Так было в официальном быту, за столом царским, где место имело в некотором смысле служебное значение; но ту же силу отчинных счетов замечаем и в частном быту, где место представляло только выражение почета, обхождения. Родовая честь, отчинное старшинство зорко и щекотливо преследовали всякое, даже малейшее нарушение созданного ею порядка и отношений, и место не по отчине служило величайшим оскорблением, позором и бесчестьем. Домострой называет безумным того домохозяина, государя дома, который, нанося гостям оскорбление невежественными, грубыми поступками, между прочим, и местом обесчестит: «Тот стол или пир бесам на утеху, а Богу на гнев, а людям на позор и на гнев и на вражду, а [о]бесчестным (обесчещенным) срам и на оскорбление». Так сильно было начало отчинного старшинства, которым управлялись общежитейские отношения, которым исполнена была мысль людей во всех столкновениях между собой. Могла ли развиться или даже существовать общественность при условиях жизни, которые в членах людского союза не допускали ни малейшего равенства человеческих прав, где вместо общества существовала только нумерация отчеств, где не было лиц, а были только цифры, номера отчеств, где сам по себе никто не имел значения и определялся только системой отчинного старшинства, хлопоча и заботясь не о личных правах, а о правах своего отчества, где, словом, никто не выходил еще из-под родительской опеки и, относительно других, всегда и везде мог состоять на правах недоросля, малолетного?

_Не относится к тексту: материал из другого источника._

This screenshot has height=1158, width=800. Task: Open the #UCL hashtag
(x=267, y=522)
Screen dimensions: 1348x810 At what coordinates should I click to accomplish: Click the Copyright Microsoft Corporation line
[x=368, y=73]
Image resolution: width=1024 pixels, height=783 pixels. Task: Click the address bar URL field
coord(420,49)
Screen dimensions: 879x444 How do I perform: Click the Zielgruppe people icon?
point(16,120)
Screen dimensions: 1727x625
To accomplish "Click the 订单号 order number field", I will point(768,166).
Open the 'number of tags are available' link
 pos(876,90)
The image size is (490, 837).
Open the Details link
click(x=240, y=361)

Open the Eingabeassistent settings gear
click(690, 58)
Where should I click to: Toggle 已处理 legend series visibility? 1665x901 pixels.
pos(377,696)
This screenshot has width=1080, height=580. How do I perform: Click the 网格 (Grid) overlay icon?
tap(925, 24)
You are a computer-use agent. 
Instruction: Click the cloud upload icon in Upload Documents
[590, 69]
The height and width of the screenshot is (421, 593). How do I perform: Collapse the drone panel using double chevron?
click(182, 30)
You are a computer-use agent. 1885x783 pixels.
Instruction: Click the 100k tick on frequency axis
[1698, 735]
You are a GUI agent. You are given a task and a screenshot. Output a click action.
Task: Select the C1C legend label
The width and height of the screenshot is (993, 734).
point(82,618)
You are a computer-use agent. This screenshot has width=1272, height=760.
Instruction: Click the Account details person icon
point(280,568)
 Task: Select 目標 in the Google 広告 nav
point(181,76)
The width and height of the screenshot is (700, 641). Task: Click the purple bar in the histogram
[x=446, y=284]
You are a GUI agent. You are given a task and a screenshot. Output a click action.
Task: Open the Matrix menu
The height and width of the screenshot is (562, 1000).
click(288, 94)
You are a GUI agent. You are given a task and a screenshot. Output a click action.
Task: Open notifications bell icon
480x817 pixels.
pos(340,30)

Старший, на пиру или в другом собрании, мог тотчас же сделаться младшим, как скоро являлся кто-нибудь еще старее. Вот почему жизненные практические правила того времени советовали «не садиться на место большее», а садиться на последнем месте, потому что, севши на большое место, и, когда явится кто честнее, необходимо было поседать ниже и принимать, таким образом, на свою голову сором – срам; а севши на последнем месте, всегда можно было, по предложению хозяина, занять высшее место, и тогда будет слава пред всеми сидящими. Вот почему и богатыри, герои нашей древности, садились большей частью по конец стола, да по конец скамьи, или на полатный брус, и затем, по подвигам, делались главными действующими лицами на пиру.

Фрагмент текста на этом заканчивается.